Keep the Functions Small

Uncle Bob reiterates:

The first rule of functions is that they should be small. The second rule of functions is that they should be smaller than that.

Source: Refactoring Guru

The question is, how big is too big? Some say that if you scroll your code pane to read a function completely, you have done it wrong. However, with new fonts and better resolution screens introduced daily, there is no way to keep the check consistent. Therefore, the answer to this question is very subjective. There is a consensus that any function with more than 20 lines is too big and should be broken down into smaller functions.

However, at Borda, we are a bit lenient with this rule. We believe that the readability of even small functions can be brought down if simple formatting techniques are not adequately followed, such as not leaving blank lines to comply with the function line rule forcefully. Therefore, as a team, we agree upon 30 lines as the upper limit for a function, given that we do not avoid leaving blank lines wherever necessary.

Don’t Repeat Yourself

Duplication may be the root of all evil in software.

This quote from Uncle Bob is a testament to the effect of duplicate code.

Code is considered to be duplicate if:

  • It looks the same as some other function
  • It does the same thing as some other function

Any software project can easily fall into this trap when it has more than one developer working on it. Different developers working on different tasks may be unaware that a similar functionality has already been implemented by someone else in the team. Thus they would end up writing the same code over again.

Extract duplicated code — Source: Refactoring Guru

At Borda, we mainly make use of the extraction method to get rid of duplicate code:

  • If similar code is found inside two or more different methods in a class, we extract it in its own method and replace the original instances with a call to the new method
  • If duplicate code is found in two or more different classes in our project, we extract that piece of code and place it in a new service class as static methods
  • If duplicate code is found in two or more different projects, we place the said code in the most relevant base libraries shared by all the projects in Borda’s product suite

Use Descriptive Names

At Borda, our philosophy is the same as Uncle Bob: explain yourself in code.

The purpose of a function should be very clear just by reading its name. The reader should instantly recognize what a function does and what output is expected from it. Unfortunately, coming up with a suitable name for a function is not as easy as it seems. Sometimes we spend more time thinking of a descriptive enough name for a function than we do implementing the function.
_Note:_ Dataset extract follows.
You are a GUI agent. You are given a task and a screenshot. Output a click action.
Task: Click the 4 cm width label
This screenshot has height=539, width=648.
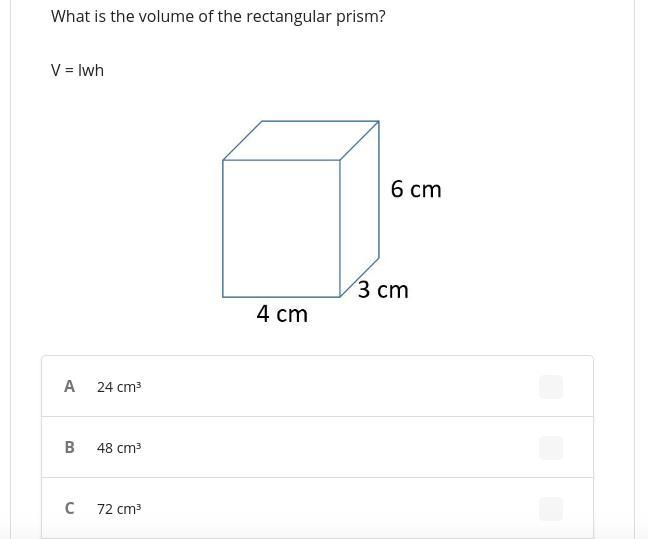282,314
“There are only two hard things in Computer Science: cache invalidation and naming things.”

— Phil Karlton

Ambiguous function names usually stem from our eagerness to think of a short clever name. And that’s the problem. Don’t be afraid to look for long descriptive function names: long descriptive names are better than short unclear names. Not only do they clarify the purpose of the function, but they also eliminate the need for unnecessary comments.

As a rule of thumb, if a comment is needed to understand the motive of a function, you’ve done it wrong. Start over and make sure this time your function is self-explanatory. If you feel the need to comment on a piece of code inside a function, it is better to extract that code into a new method. The name of the new function can be inspired by the comment you were about to add.

“Code is like humor. When you have to explain it, it’s bad.”

— Cory House

In our experience, if our functions are named appropriately, we will never feel the need for comments to realize their purpose. The code snippets in this section are an example of how using descriptive names for functions simplifies the design of the module in the reader’s mind:

The same function but with a descriptive function name

Arguments

Keep the number of arguments low

Uncle Bob says that a function's ideal number of arguments is zero. But let’s be honest, we’re not living in an ideal world. It is impossible to write even a simple application where all methods take exactly zero arguments. Jumping into the real world, the consensus is that a function must have two or fewer arguments; the fewer, the better. Three or more arguments should be avoided whenever possible.

Source: Refactoring Guru

Monadic functions (one-argument functions) are easier to understand and test compared to dyadic functions (two-argument functions), and dyadic functions are easier to understand and test than triads (three-argument functions).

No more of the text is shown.